Our old growth trees, like all forests, are under direct threat from the climate crisis. With catastrophic wildfire and other climate change-induced threats such as drought, pests and diseases on the rise, these forests need a mix of management approaches to continue to provide clean air and water, wildlife habitat, recreation opportunities and diverse forest products. The United States lost thousands of old growth trees in the 2020 and 2021 wildfire seasons, including almost 20 percent of the iconic, ancient giant sequoia trees in existence.
But today’s Executive Order is not just about old growth forests, it also pursues complementary strategies to maximize climate benefits from our national forests and other federal lands and takes valuable steps to help facilitate climate-smart forestry across all of America’s forests. Building resilience across public and private landscapes is critical to maintaining the capacity of all forests to combat climate change.
The Executive Order includes goals for reforestation and a much needed strategy for seedling and nursery capacity. Following the catastrophic wildfires of 2020 and 2021, forests on federal and private lands have needed significant reforestation efforts, but have been hindered by the limited capacity of the nation’s eight federal nurseries. Climate change is also affecting nursery strategy, with demand for climate-adapted seeds and seedlings on the rise, and nursery capacity is further stressed by catastrophic wildfires and other climate-change related events. By investing in a more aggressive nursery and seedling capacity strategy, the administration is further delivering on the down payments made through the 2021 REPLANT Act in the infrastructure bill to reforest America’s landscapes.
With a fire season that’s now year-round, aggressive policies on wildfire risk reduction are needed more urgently than ever. The U.S. Forest Service released a study earlier this month that found catastrophic wildfires on federal lands are expected to triple in the next 80 years in the face of climate change. By investing in wildfire risk reduction now and doubling down on the administration’s commitment to an all-lands wildfire resilience approach, we will not only save money from future fire suppression efforts, we’ll save lives.
This administration considered all aspects of nature-based solutions when approaching the climate crisis, including harnessing the power of harvested wood products and urban and community forestry in carbon storage capacity. Our most vulnerable communities are often on the front lines of climate change, hit first and worst by higher temperatures amplified by the urban heat island effect, and are more likely to experience significant flooding brought on by extreme storms. Communities with low tree cover can experience nighttime temperatures as much as 22 degrees higher and daytime temperatures as much as five degrees higher than neighborhoods with trees. By expanding urban tree cover, we can cool our communities, reducing household energy bills alongside greenhouse gas emissions, all while creating jobs, bolstering local economies, and improving the health and wellbeing of countless residents.
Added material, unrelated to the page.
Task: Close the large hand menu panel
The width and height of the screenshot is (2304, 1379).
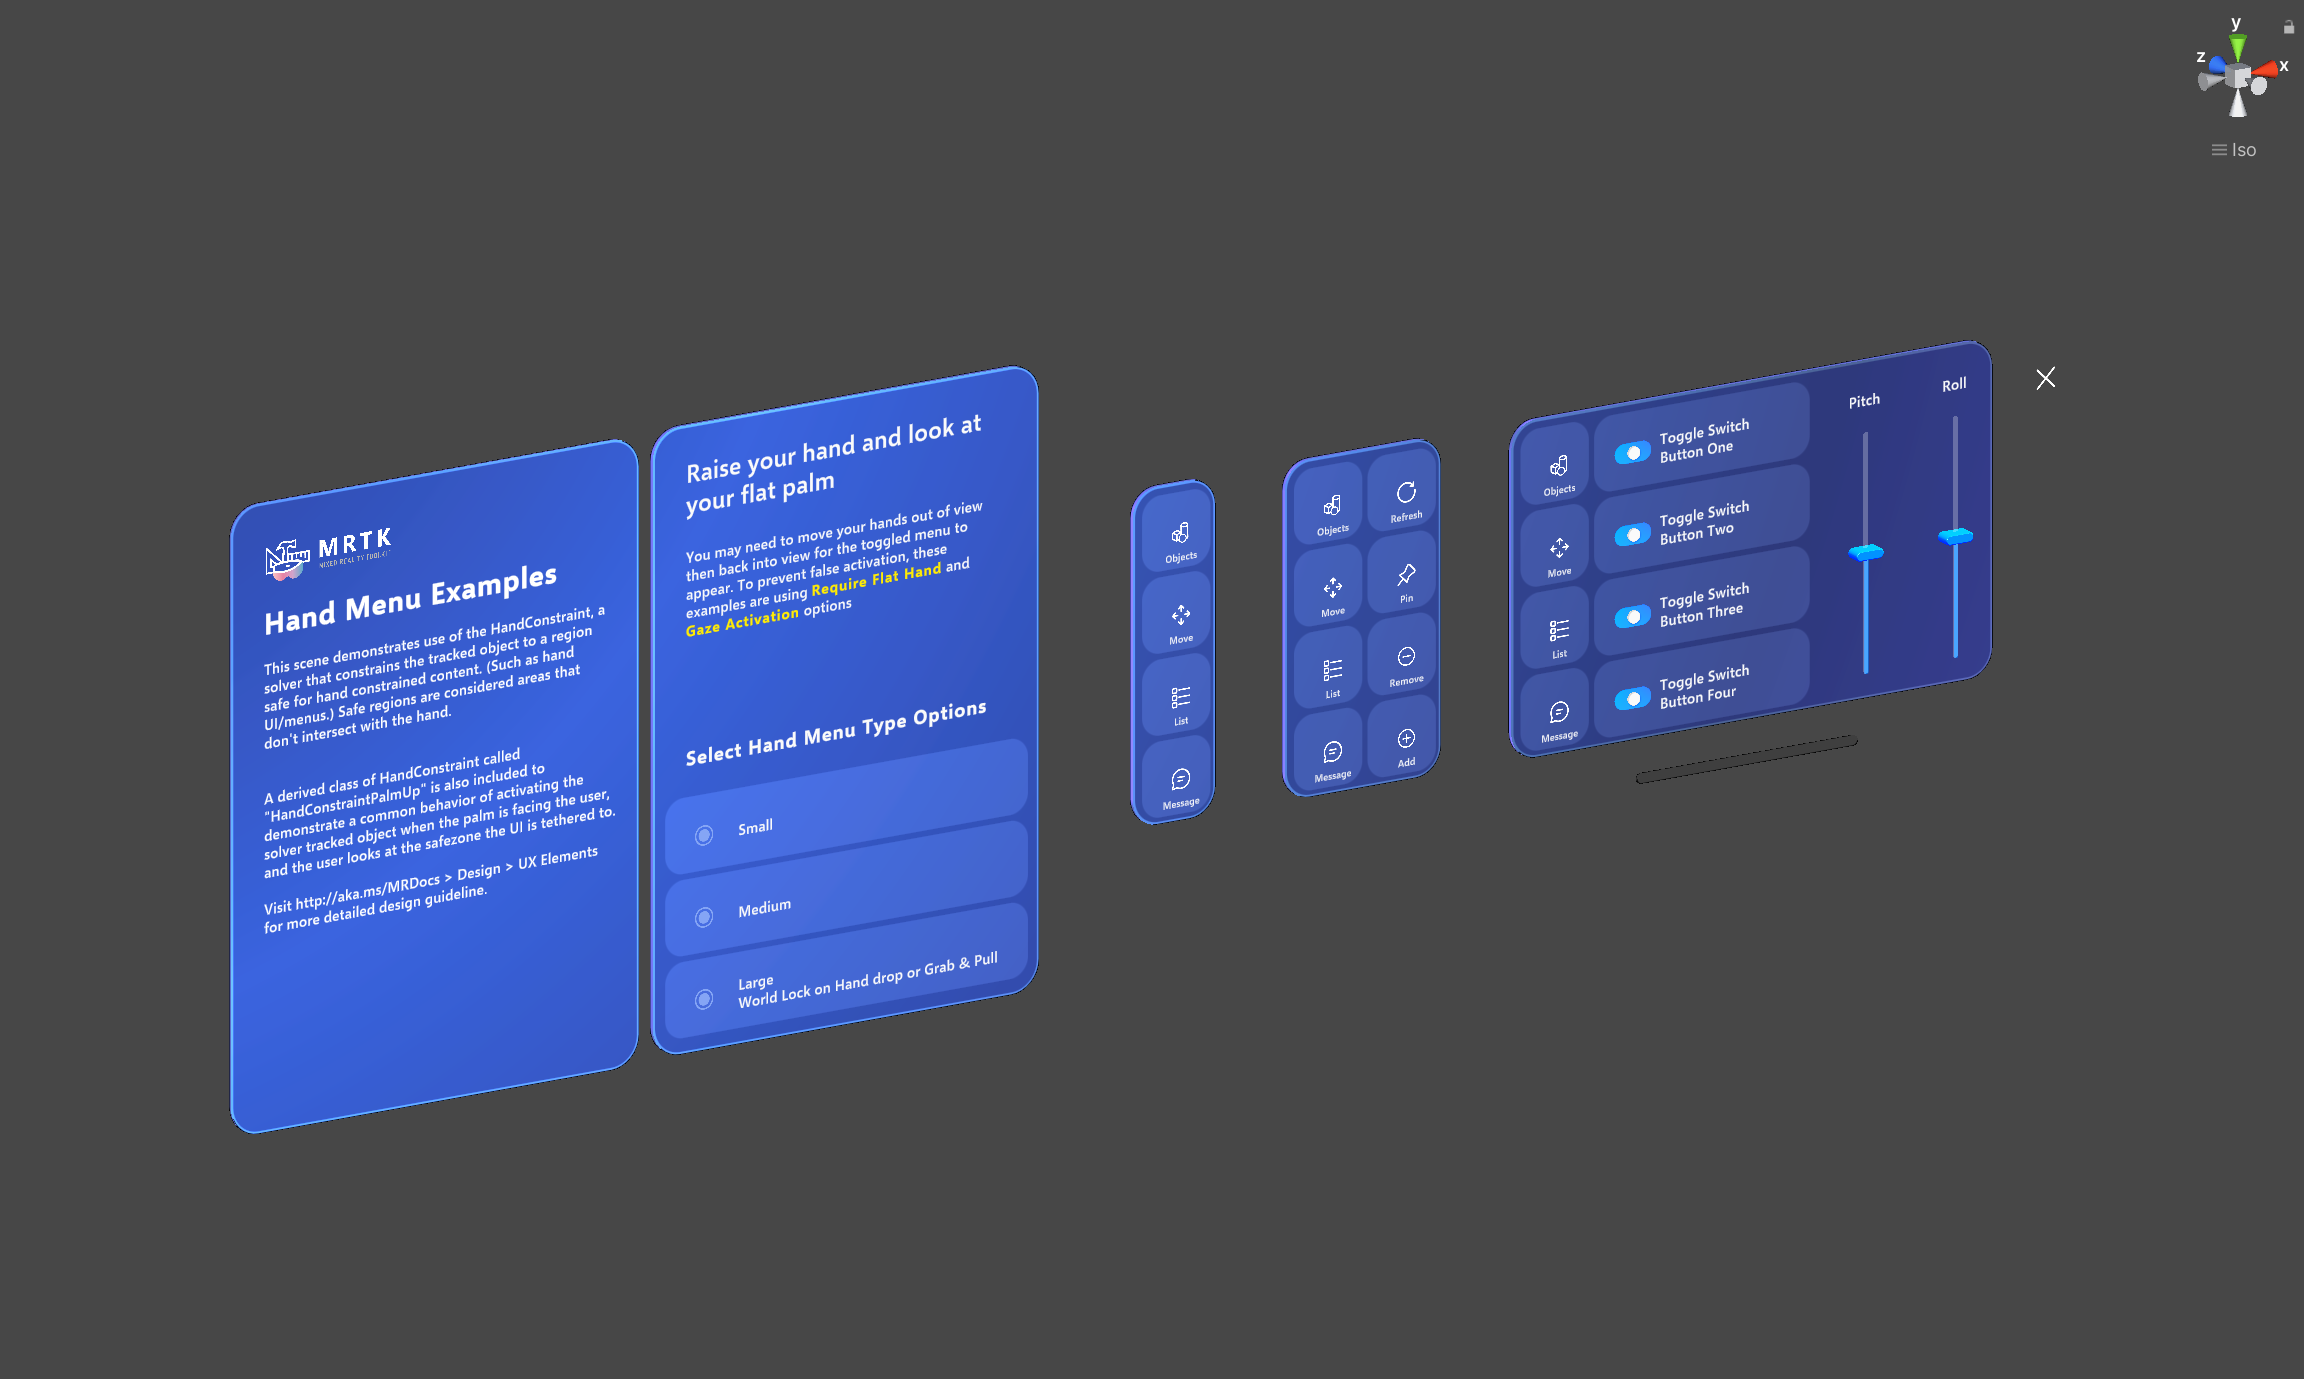Action: [2045, 379]
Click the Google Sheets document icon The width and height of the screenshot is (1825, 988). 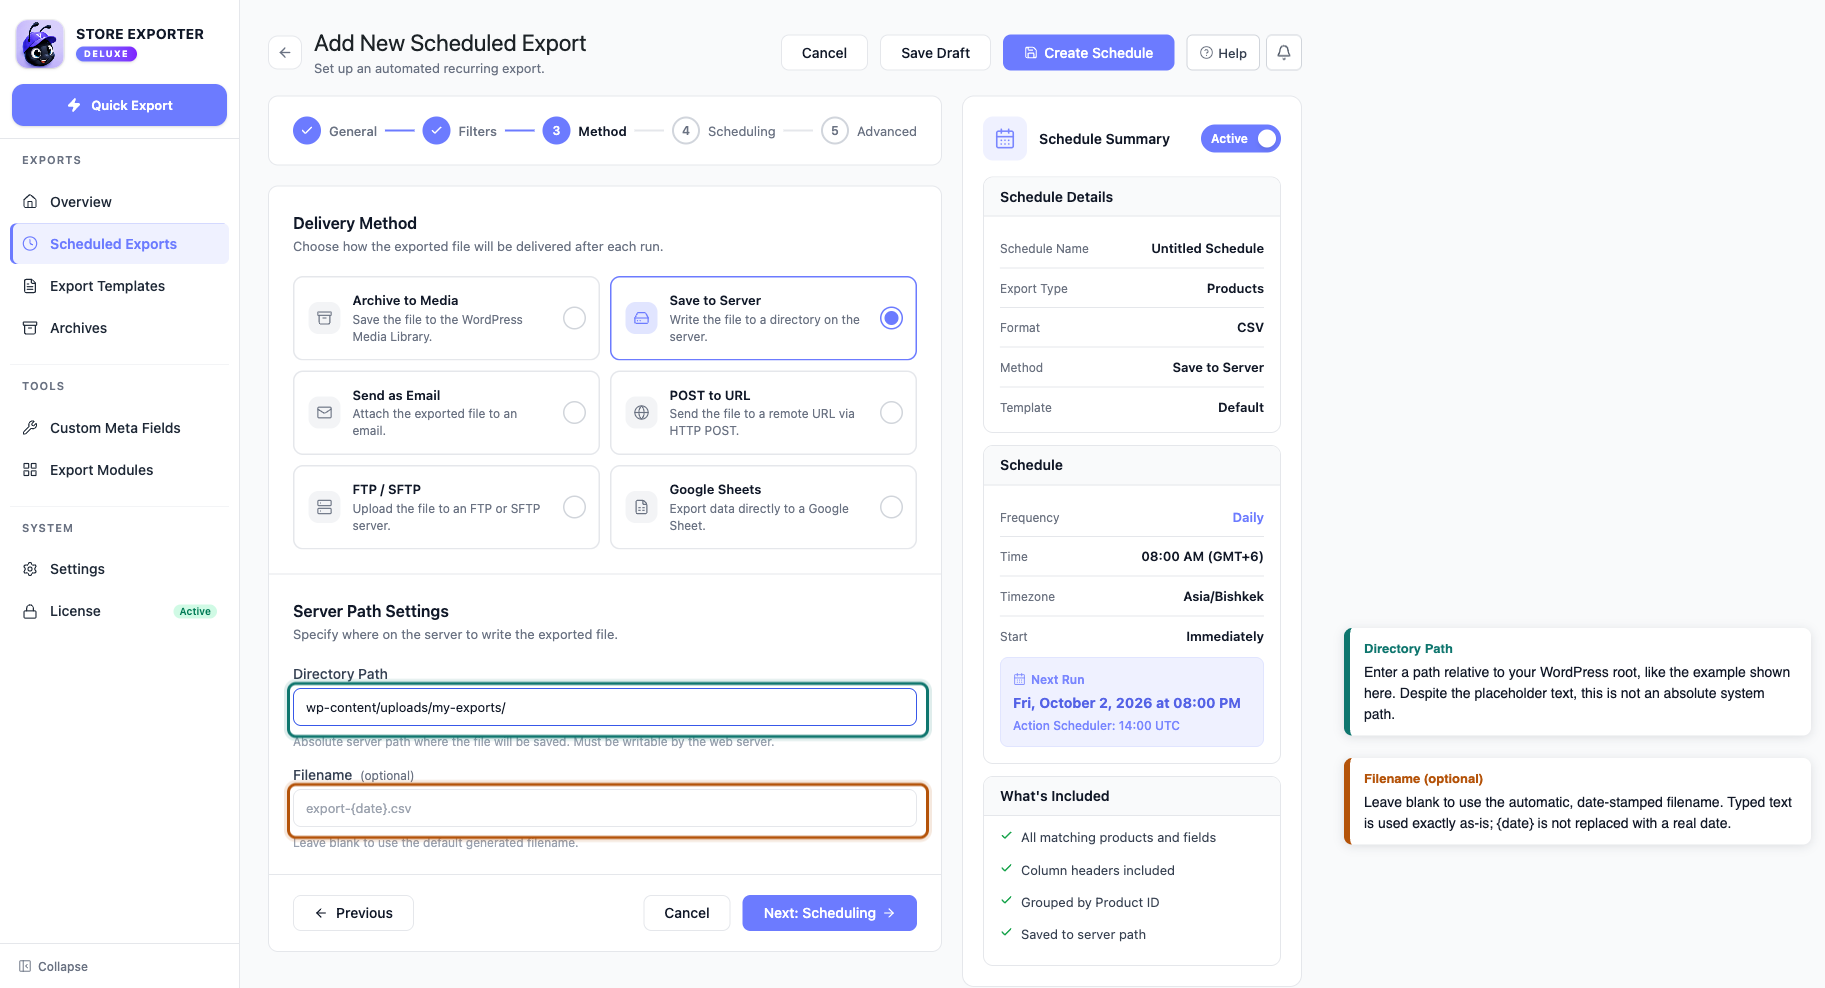click(641, 507)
Our forests offer numerous pathways to achieving action on climate change, and we’re heartened to see the administration’s Executive Order embracing that approach. Our climate crisis is dire and requires bold solutions, and today’s Executive Order represents one of the boldest commitments to the power of nature-based solutions we’ve ever seen. This Earth Day, we’re reminded that America is a global leader on forestry, and through the efforts of this administration, our forests are poised to strengthen the nation’s stance as leaders in taking climate action.
Jad Daley is the president and chief executive officer of American Forests and attended today’s announcement.